According to Chad's first survey on FGM in 2004, FGM prevalence rate was 45%. The prevalence varies with religion in Chad; FGM is prevalent in 61% of Muslim women, 31% of Catholics, 16% of Protestants, and 12% of traditional religions. The prevalence also varies with ethnic groups; the Arabs (95%), Hadjarai (94%), Ouadai (91%) and Fitri-batha (86%), and less than 2.5% among the Gorane, Tandjile and Mayo-Kebbi. Law no 6/PR/2002 on the promotion of reproductive health has provisions prohibiting FGM, but does not provide for sanctions. FGM may be punished under existing laws against assault, wounding, and mutilation of the body. 

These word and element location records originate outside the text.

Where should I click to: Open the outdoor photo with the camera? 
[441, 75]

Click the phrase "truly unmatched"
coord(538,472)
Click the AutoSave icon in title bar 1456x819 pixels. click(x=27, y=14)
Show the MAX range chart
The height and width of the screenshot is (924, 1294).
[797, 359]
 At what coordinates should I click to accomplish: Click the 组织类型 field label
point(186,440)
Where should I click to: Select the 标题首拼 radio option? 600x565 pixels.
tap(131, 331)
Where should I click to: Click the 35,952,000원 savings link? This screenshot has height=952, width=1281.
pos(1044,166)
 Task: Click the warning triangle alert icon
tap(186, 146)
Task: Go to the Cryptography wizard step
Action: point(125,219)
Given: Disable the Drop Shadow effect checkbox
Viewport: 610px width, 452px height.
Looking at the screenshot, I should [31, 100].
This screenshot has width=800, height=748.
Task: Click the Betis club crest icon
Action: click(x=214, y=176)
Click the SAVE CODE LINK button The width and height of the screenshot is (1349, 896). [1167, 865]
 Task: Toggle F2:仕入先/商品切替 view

According to the WHO, in 2006, the prevalence of FGM was 36.4% among women aged 15-49 in Côte d’Ivoire. A 2005 survey  found that 42% of all women aged between 15 and 49 had been subjected to FGM. This is similar to the FGM reported rate of 46% in 1998 and 43% in 1994. The prevalence varies with religion in Côte d'Ivoire; FGM is prevalent in 76% of Muslim women, 45% of Animist, 14% of Catholic and 13% of Protestant women. A December 18, 1998 law provides that harm to the integrity of the genital organ of a woman by complete or partial removal, excision, desensitization or by any other procedure will, if harmful to a women's health, be punishable by imprisonment of one to five years and a fine of 360,000 to two million CFA Francs (approximately US$576–3,200). The penalty is five to twenty years incarceration if a death occurs during the procedure and up to five years' prohibition of medical practice, if this procedure is carried out by a doctor.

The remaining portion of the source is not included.